Reproduce the following lines verbatim, character for character.

• Provided records
══════════════════════════════
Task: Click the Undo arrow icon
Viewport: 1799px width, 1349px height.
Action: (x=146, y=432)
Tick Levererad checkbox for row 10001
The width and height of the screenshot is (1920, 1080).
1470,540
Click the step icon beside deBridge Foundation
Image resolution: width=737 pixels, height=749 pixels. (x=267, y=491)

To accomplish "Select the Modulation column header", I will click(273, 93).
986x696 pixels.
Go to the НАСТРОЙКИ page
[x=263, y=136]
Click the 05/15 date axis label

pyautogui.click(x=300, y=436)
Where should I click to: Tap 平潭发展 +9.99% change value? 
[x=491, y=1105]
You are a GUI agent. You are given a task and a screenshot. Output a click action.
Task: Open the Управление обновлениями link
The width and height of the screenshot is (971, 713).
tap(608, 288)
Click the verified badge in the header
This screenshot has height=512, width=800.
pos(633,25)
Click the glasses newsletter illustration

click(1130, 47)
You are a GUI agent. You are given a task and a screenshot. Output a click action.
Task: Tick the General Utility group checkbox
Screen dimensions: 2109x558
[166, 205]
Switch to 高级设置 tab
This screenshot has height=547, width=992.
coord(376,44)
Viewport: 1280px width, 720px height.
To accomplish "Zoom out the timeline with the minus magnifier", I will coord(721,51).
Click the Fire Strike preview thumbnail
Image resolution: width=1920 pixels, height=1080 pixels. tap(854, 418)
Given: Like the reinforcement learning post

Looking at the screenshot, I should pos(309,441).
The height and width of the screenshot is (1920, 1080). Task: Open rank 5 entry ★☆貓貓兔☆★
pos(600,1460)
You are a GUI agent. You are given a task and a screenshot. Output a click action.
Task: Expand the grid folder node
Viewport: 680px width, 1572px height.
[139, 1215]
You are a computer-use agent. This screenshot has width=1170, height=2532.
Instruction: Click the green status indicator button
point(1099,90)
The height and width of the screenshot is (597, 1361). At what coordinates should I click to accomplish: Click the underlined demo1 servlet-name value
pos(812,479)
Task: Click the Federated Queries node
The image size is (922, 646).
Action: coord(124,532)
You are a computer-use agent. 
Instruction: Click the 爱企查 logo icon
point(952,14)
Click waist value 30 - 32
══════════════════════════════
• Finished answer
Task: Click the Undo arrow icon
Viewport: 1799px width, 1349px height.
Action: (x=146, y=432)
Tick Levererad checkbox for row 10001
The width and height of the screenshot is (1920, 1080).
1470,540
Click the step icon beside deBridge Foundation
Image resolution: width=737 pixels, height=749 pixels. (x=267, y=491)

To accomplish "Select the Modulation column header", I will click(273, 93).
986x696 pixels.
Go to the НАСТРОЙКИ page
[x=263, y=136]
Click the 05/15 date axis label

pyautogui.click(x=300, y=436)
Where should I click to: Tap 平潭发展 +9.99% change value? 
[x=491, y=1105]
You are a GUI agent. You are given a task and a screenshot. Output a click action.
Task: Open the Управление обновлениями link
The width and height of the screenshot is (971, 713).
tap(608, 288)
Click the verified badge in the header
This screenshot has height=512, width=800.
pos(633,25)
Click the glasses newsletter illustration

click(1130, 47)
You are a GUI agent. You are given a task and a screenshot. Output a click action.
Task: Tick the General Utility group checkbox
Screen dimensions: 2109x558
[166, 205]
Switch to 高级设置 tab
This screenshot has height=547, width=992.
coord(376,44)
Viewport: 1280px width, 720px height.
To accomplish "Zoom out the timeline with the minus magnifier", I will coord(721,51).
Click the Fire Strike preview thumbnail
Image resolution: width=1920 pixels, height=1080 pixels. tap(854, 418)
Given: Like the reinforcement learning post

Looking at the screenshot, I should pos(309,441).
The height and width of the screenshot is (1920, 1080). Task: Open rank 5 entry ★☆貓貓兔☆★
pos(600,1460)
You are a GUI agent. You are given a task and a screenshot. Output a click action.
Task: Expand the grid folder node
Viewport: 680px width, 1572px height.
[139, 1215]
You are a computer-use agent. This screenshot has width=1170, height=2532.
Instruction: Click the green status indicator button
point(1099,90)
The height and width of the screenshot is (597, 1361). At what coordinates should I click to accomplish: Click the underlined demo1 servlet-name value
pos(812,479)
Task: Click the Federated Queries node
The image size is (922, 646).
Action: coord(124,532)
You are a computer-use agent. 
Instruction: Click the 爱企查 logo icon
point(952,14)
Click waist value 30 - 32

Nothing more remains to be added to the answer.